(Required work) Copy out every item below with "Campaigns" swapped for "Reports", leaving everything else unchanged.

--- Start ---

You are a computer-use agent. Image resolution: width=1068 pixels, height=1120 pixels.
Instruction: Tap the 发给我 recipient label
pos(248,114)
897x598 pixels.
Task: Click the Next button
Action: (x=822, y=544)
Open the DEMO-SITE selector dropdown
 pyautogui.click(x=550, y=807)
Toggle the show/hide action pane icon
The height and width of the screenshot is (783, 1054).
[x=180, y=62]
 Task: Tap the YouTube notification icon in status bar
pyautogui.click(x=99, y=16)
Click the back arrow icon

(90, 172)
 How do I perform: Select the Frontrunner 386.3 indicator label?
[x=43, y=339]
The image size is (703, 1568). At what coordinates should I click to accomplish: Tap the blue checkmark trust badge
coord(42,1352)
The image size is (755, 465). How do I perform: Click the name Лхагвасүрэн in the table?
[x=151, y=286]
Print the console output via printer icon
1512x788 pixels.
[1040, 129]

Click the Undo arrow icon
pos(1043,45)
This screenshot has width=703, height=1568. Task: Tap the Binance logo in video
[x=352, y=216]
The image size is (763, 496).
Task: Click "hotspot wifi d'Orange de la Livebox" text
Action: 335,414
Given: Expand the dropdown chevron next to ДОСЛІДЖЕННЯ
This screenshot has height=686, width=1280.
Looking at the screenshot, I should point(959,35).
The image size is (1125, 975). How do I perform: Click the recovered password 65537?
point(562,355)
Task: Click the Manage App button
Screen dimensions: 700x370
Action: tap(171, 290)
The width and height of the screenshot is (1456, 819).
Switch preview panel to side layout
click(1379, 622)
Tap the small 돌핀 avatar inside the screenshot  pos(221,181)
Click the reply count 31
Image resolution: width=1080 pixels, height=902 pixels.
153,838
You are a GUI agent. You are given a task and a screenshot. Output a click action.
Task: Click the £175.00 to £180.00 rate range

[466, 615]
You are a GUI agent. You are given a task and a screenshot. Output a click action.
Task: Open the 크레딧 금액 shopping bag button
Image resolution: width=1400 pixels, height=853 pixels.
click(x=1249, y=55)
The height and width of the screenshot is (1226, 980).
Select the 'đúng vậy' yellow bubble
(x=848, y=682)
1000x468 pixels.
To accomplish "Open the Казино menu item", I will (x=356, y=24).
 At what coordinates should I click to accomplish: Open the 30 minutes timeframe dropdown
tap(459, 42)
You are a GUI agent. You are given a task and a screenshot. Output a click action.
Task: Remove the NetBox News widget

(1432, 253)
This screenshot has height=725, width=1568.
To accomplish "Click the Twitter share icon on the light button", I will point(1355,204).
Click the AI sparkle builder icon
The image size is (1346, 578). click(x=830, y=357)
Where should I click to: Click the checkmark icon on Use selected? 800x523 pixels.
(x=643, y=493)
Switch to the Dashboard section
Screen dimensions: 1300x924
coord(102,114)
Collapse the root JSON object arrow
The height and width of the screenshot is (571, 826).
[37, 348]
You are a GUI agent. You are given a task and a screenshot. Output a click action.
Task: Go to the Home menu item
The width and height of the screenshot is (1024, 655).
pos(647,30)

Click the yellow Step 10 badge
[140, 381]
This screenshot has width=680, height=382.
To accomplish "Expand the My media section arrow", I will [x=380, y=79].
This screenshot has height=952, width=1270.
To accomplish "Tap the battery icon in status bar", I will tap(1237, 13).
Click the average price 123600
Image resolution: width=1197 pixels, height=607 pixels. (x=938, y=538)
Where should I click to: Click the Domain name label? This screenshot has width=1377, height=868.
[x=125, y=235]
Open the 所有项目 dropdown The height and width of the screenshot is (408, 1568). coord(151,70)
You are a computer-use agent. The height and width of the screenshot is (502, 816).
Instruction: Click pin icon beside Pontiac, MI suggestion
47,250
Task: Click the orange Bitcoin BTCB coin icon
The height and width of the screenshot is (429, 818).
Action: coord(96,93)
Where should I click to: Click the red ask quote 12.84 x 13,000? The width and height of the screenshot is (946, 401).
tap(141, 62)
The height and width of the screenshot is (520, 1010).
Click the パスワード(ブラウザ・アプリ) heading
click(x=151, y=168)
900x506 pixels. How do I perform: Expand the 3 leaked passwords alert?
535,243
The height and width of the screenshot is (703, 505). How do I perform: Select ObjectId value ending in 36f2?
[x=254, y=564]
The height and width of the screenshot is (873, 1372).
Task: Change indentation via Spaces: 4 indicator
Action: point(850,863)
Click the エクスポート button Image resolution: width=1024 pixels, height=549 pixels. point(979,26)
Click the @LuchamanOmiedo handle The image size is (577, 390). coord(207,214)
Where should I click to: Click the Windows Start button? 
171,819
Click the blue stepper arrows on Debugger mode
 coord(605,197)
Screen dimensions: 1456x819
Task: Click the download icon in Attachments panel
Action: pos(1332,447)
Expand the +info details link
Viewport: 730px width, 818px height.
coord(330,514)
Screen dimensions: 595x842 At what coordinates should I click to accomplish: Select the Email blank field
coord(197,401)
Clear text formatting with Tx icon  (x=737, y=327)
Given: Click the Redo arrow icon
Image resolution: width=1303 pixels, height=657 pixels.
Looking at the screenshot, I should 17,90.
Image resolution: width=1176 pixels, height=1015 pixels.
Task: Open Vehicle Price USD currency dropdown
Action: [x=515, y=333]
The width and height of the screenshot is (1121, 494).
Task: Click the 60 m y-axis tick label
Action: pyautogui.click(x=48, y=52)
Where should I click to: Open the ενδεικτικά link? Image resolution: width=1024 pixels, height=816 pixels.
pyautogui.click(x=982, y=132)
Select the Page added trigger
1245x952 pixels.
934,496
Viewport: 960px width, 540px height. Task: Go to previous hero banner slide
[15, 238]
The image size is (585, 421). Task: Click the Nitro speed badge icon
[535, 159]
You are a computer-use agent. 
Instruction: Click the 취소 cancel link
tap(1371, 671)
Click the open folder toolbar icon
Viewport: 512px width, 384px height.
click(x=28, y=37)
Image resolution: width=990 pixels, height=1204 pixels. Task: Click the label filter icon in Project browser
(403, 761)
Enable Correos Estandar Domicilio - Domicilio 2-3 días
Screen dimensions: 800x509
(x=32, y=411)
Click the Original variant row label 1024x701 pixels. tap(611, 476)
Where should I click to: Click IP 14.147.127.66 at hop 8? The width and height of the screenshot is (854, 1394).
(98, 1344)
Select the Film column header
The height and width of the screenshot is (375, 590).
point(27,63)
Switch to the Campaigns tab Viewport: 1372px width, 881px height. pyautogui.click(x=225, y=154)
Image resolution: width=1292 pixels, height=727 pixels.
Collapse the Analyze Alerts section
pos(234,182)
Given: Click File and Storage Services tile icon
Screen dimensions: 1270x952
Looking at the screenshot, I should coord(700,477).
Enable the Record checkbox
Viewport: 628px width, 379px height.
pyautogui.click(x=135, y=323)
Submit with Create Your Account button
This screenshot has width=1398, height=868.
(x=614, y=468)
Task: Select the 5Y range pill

--- End ---

(Finished exercise)
You are a computer-use agent. Image resolution: width=1068 pixels, height=1120 pixels.
Instruction: Tap the 发给我 recipient label
pos(248,114)
897x598 pixels.
Task: Click the Next button
Action: (x=822, y=544)
Open the DEMO-SITE selector dropdown
 pyautogui.click(x=550, y=807)
Toggle the show/hide action pane icon
The height and width of the screenshot is (783, 1054).
[x=180, y=62]
 Task: Tap the YouTube notification icon in status bar
pyautogui.click(x=99, y=16)
Click the back arrow icon

(90, 172)
 How do I perform: Select the Frontrunner 386.3 indicator label?
[x=43, y=339]
The image size is (703, 1568). At what coordinates should I click to accomplish: Tap the blue checkmark trust badge
coord(42,1352)
The image size is (755, 465). How do I perform: Click the name Лхагвасүрэн in the table?
[x=151, y=286]
Print the console output via printer icon
1512x788 pixels.
[1040, 129]

Click the Undo arrow icon
pos(1043,45)
This screenshot has width=703, height=1568. Task: Tap the Binance logo in video
[x=352, y=216]
The image size is (763, 496).
Task: Click "hotspot wifi d'Orange de la Livebox" text
Action: 335,414
Given: Expand the dropdown chevron next to ДОСЛІДЖЕННЯ
This screenshot has height=686, width=1280.
Looking at the screenshot, I should point(959,35).
The image size is (1125, 975). How do I perform: Click the recovered password 65537?
point(562,355)
Task: Click the Manage App button
Screen dimensions: 700x370
Action: tap(171, 290)
The width and height of the screenshot is (1456, 819).
Switch preview panel to side layout
click(1379, 622)
Tap the small 돌핀 avatar inside the screenshot  pos(221,181)
Click the reply count 31
Image resolution: width=1080 pixels, height=902 pixels.
153,838
You are a GUI agent. You are given a task and a screenshot. Output a click action.
Task: Click the £175.00 to £180.00 rate range

[466, 615]
You are a GUI agent. You are given a task and a screenshot. Output a click action.
Task: Open the 크레딧 금액 shopping bag button
Image resolution: width=1400 pixels, height=853 pixels.
click(x=1249, y=55)
The height and width of the screenshot is (1226, 980).
Select the 'đúng vậy' yellow bubble
(x=848, y=682)
1000x468 pixels.
To accomplish "Open the Казино menu item", I will (x=356, y=24).
 At what coordinates should I click to accomplish: Open the 30 minutes timeframe dropdown
tap(459, 42)
You are a GUI agent. You are given a task and a screenshot. Output a click action.
Task: Remove the NetBox News widget

(1432, 253)
This screenshot has height=725, width=1568.
To accomplish "Click the Twitter share icon on the light button", I will point(1355,204).
Click the AI sparkle builder icon
The image size is (1346, 578). click(x=830, y=357)
Where should I click to: Click the checkmark icon on Use selected? 800x523 pixels.
(x=643, y=493)
Switch to the Dashboard section
Screen dimensions: 1300x924
coord(102,114)
Collapse the root JSON object arrow
The height and width of the screenshot is (571, 826).
[37, 348]
You are a GUI agent. You are given a task and a screenshot. Output a click action.
Task: Go to the Home menu item
The width and height of the screenshot is (1024, 655).
pos(647,30)

Click the yellow Step 10 badge
[140, 381]
This screenshot has width=680, height=382.
To accomplish "Expand the My media section arrow", I will [x=380, y=79].
This screenshot has height=952, width=1270.
To accomplish "Tap the battery icon in status bar", I will tap(1237, 13).
Click the average price 123600
Image resolution: width=1197 pixels, height=607 pixels. (x=938, y=538)
Where should I click to: Click the Domain name label? This screenshot has width=1377, height=868.
[x=125, y=235]
Open the 所有项目 dropdown The height and width of the screenshot is (408, 1568). coord(151,70)
You are a computer-use agent. The height and width of the screenshot is (502, 816).
Instruction: Click pin icon beside Pontiac, MI suggestion
47,250
Task: Click the orange Bitcoin BTCB coin icon
The height and width of the screenshot is (429, 818).
Action: coord(96,93)
Where should I click to: Click the red ask quote 12.84 x 13,000? The width and height of the screenshot is (946, 401).
tap(141, 62)
The height and width of the screenshot is (520, 1010).
Click the パスワード(ブラウザ・アプリ) heading
click(x=151, y=168)
900x506 pixels. How do I perform: Expand the 3 leaked passwords alert?
535,243
The height and width of the screenshot is (703, 505). How do I perform: Select ObjectId value ending in 36f2?
[x=254, y=564]
The height and width of the screenshot is (873, 1372).
Task: Change indentation via Spaces: 4 indicator
Action: point(850,863)
Click the エクスポート button Image resolution: width=1024 pixels, height=549 pixels. point(979,26)
Click the @LuchamanOmiedo handle The image size is (577, 390). coord(207,214)
Where should I click to: Click the Windows Start button? 
171,819
Click the blue stepper arrows on Debugger mode
 coord(605,197)
Screen dimensions: 1456x819
Task: Click the download icon in Attachments panel
Action: pos(1332,447)
Expand the +info details link
Viewport: 730px width, 818px height.
coord(330,514)
Screen dimensions: 595x842 At what coordinates should I click to accomplish: Select the Email blank field
coord(197,401)
Clear text formatting with Tx icon  (x=737, y=327)
Given: Click the Redo arrow icon
Image resolution: width=1303 pixels, height=657 pixels.
Looking at the screenshot, I should 17,90.
Image resolution: width=1176 pixels, height=1015 pixels.
Task: Open Vehicle Price USD currency dropdown
Action: [x=515, y=333]
The width and height of the screenshot is (1121, 494).
Task: Click the 60 m y-axis tick label
Action: pyautogui.click(x=48, y=52)
Where should I click to: Open the ενδεικτικά link? Image resolution: width=1024 pixels, height=816 pixels.
pyautogui.click(x=982, y=132)
Select the Page added trigger
1245x952 pixels.
934,496
Viewport: 960px width, 540px height. Task: Go to previous hero banner slide
[15, 238]
The image size is (585, 421). Task: Click the Nitro speed badge icon
[535, 159]
You are a computer-use agent. 
Instruction: Click the 취소 cancel link
tap(1371, 671)
Click the open folder toolbar icon
Viewport: 512px width, 384px height.
click(x=28, y=37)
Image resolution: width=990 pixels, height=1204 pixels. Task: Click the label filter icon in Project browser
(403, 761)
Enable Correos Estandar Domicilio - Domicilio 2-3 días
Screen dimensions: 800x509
(x=32, y=411)
Click the Original variant row label 1024x701 pixels. tap(611, 476)
Where should I click to: Click IP 14.147.127.66 at hop 8? The width and height of the screenshot is (854, 1394).
(98, 1344)
Select the Film column header
The height and width of the screenshot is (375, 590).
point(27,63)
Switch to the Reports tab Viewport: 1372px width, 881px height. pyautogui.click(x=225, y=154)
Image resolution: width=1292 pixels, height=727 pixels.
Collapse the Analyze Alerts section
pos(234,182)
Given: Click File and Storage Services tile icon
Screen dimensions: 1270x952
Looking at the screenshot, I should coord(700,477).
Enable the Record checkbox
Viewport: 628px width, 379px height.
pyautogui.click(x=135, y=323)
Submit with Create Your Account button
This screenshot has width=1398, height=868.
(x=614, y=468)
Task: Select the 5Y range pill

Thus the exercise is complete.